- What the exercise asks -
Lay out as a numbered list the listing lines that begin at the line containing "The image size is (344, 172)." and stop after the line containing "click(303, 133)", skipping blank lines. Leave the pictures out of your answer.

- Exercise data -
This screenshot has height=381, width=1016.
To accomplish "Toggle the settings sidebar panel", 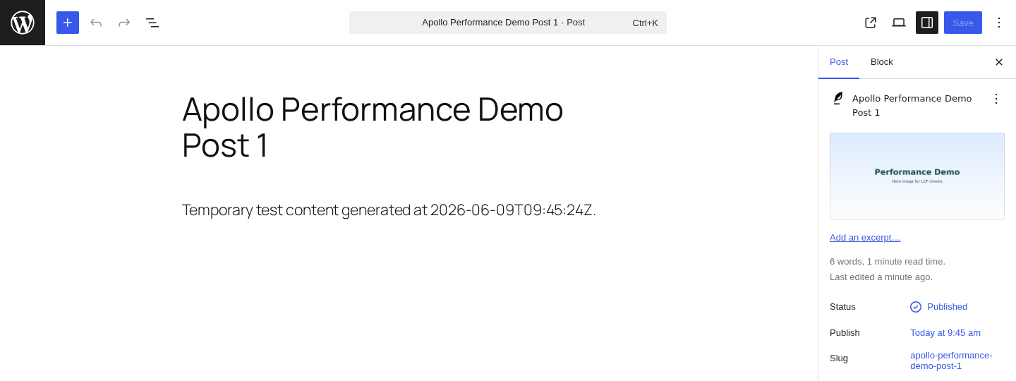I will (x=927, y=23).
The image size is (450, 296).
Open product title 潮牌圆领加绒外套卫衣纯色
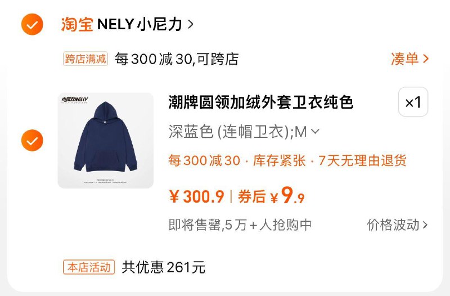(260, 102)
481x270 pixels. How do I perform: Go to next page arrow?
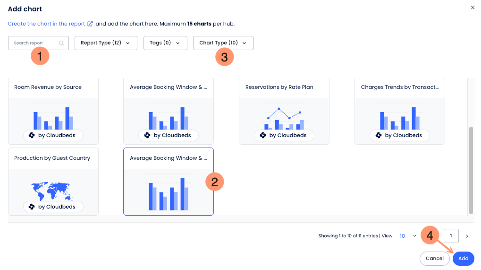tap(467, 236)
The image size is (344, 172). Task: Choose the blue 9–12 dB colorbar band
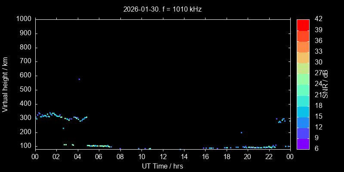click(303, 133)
==
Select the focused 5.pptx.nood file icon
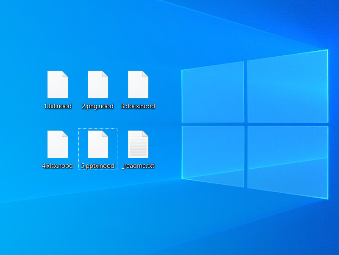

- Exercise response -
1. The image size is (344, 172). Task: Choose the blue 9–12 dB colorbar band
2. click(303, 133)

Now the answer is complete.